CONSEGNA
Trascrivi in una tabella Markdown le righe delle voci dalla riga che contiene "Image resolution: width=1568" fino alla fine delle voci, estremi compresi, con le colonne "Numero" e "Riga". Ometti le righe vuote e le immagini.

DATI FORNITI
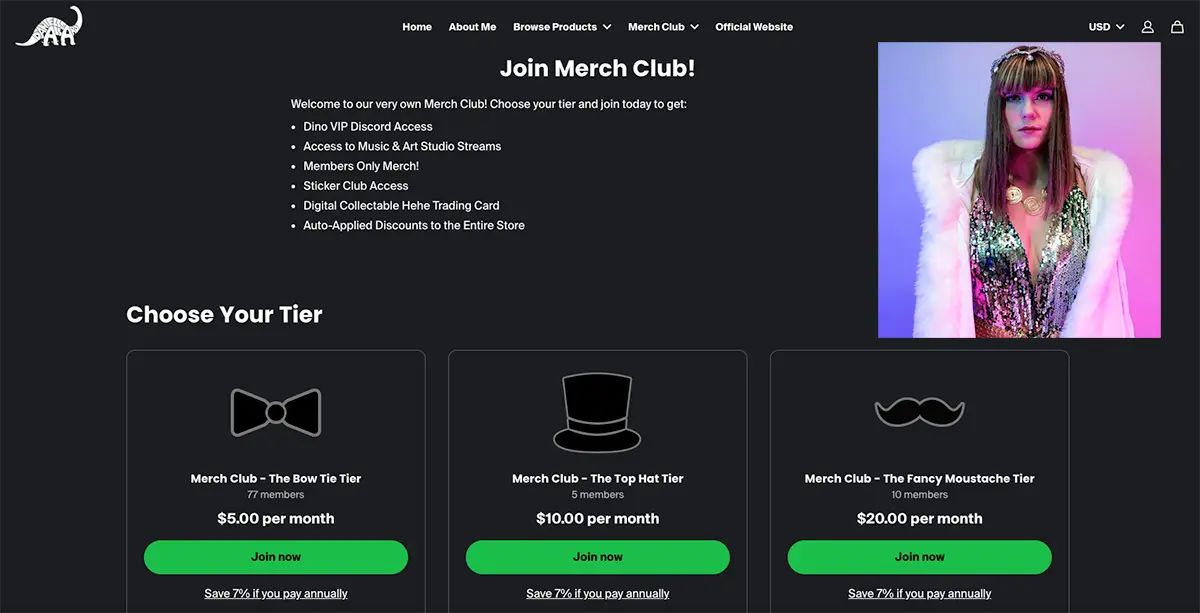Screen dimensions: 1200x613
Task: Click annual savings link under Bow Tie Tier
Action: 276,593
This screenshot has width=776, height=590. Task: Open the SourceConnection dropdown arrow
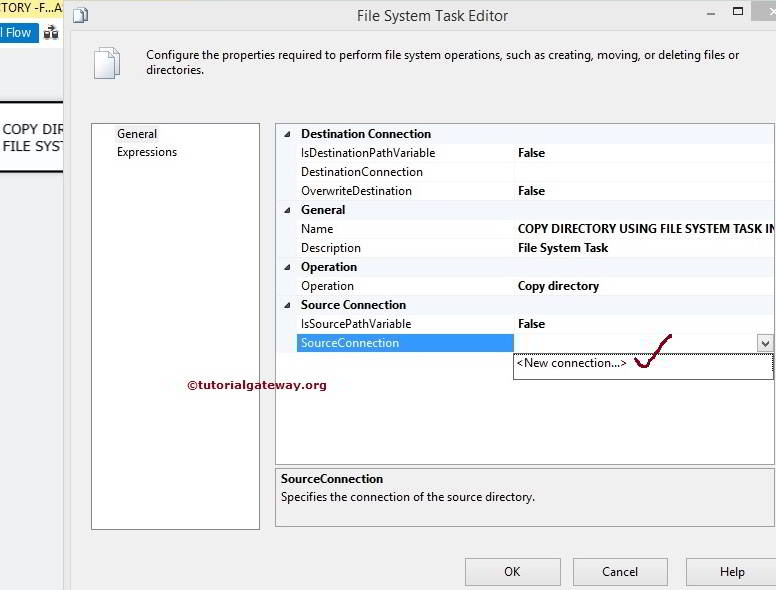(x=765, y=343)
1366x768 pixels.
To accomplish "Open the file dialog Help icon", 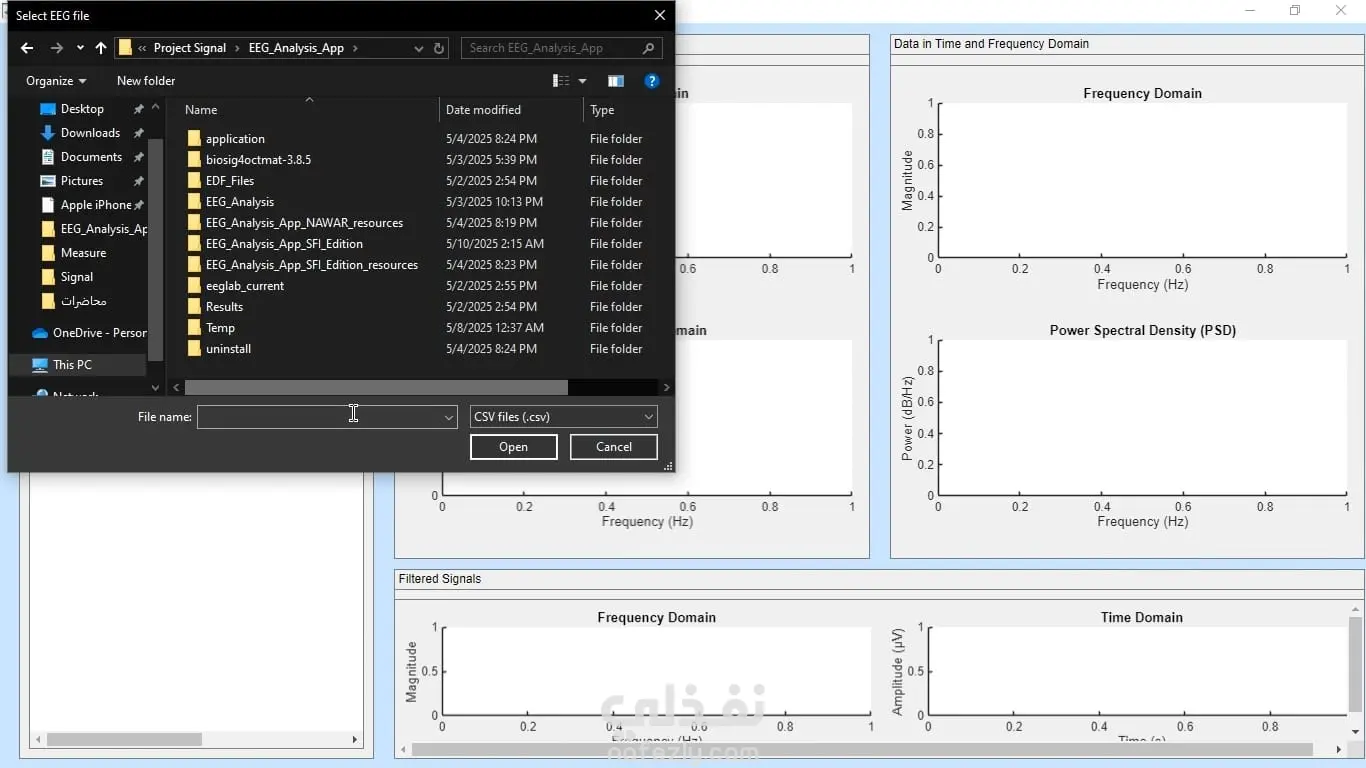I will [x=652, y=81].
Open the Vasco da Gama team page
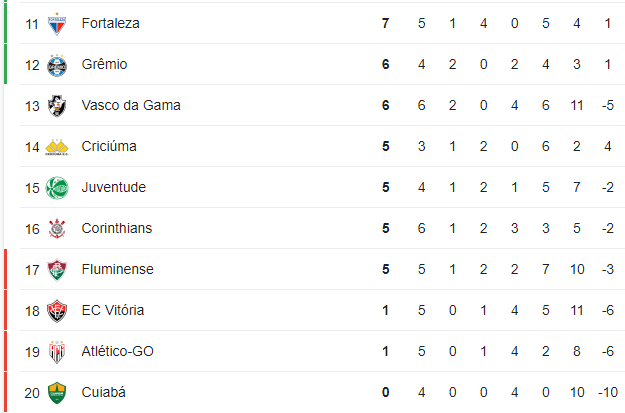Screen dimensions: 625x413 point(131,105)
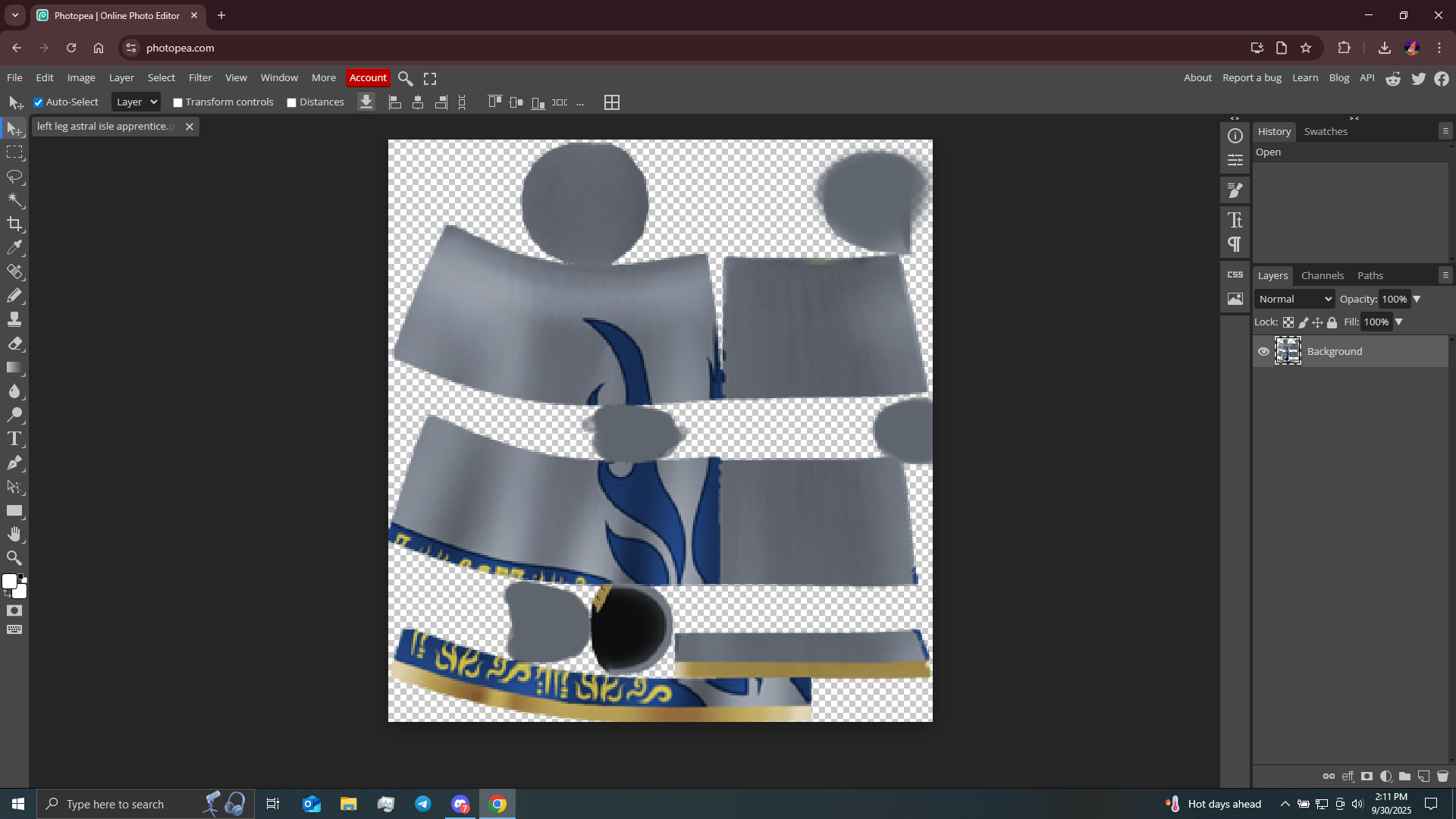Viewport: 1456px width, 819px height.
Task: Pick the Eyedropper tool
Action: point(14,248)
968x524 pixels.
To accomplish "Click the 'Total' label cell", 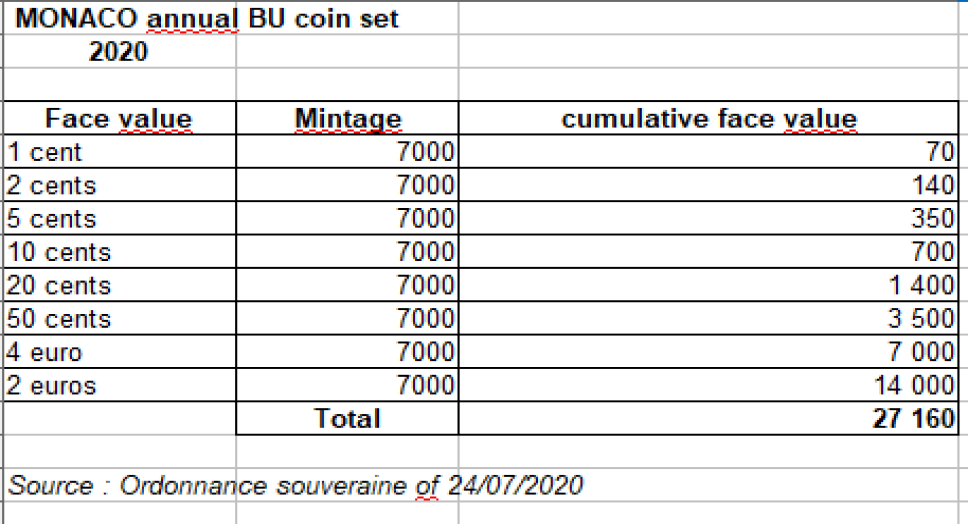I will point(348,418).
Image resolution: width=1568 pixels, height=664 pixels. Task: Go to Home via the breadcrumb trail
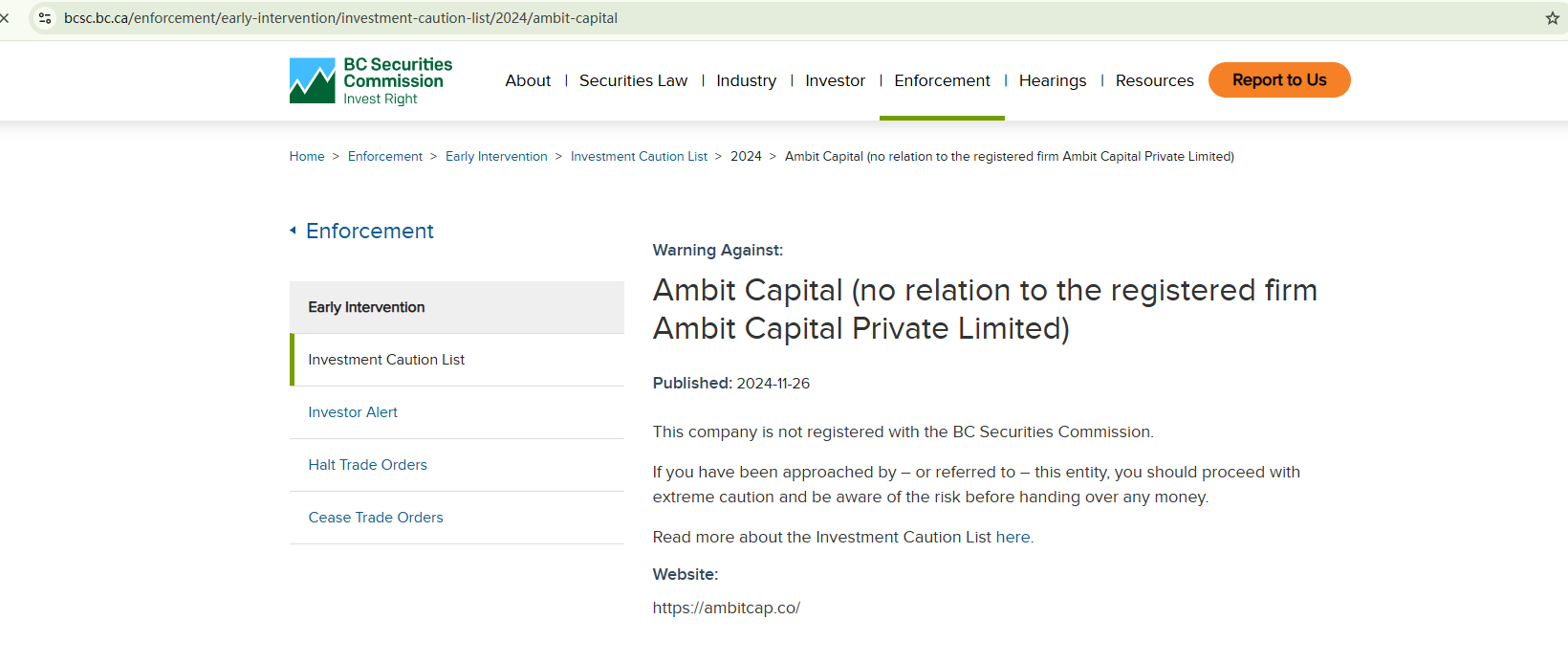pyautogui.click(x=307, y=156)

SOLUZIONE SVOLTA
| Numero | Riga |
|---|---|
| 1 | Image resolution: width=1568 pixels, height=664 pixels. Task: Go to Home via the breadcrumb trail |
| 2 | pyautogui.click(x=307, y=156) |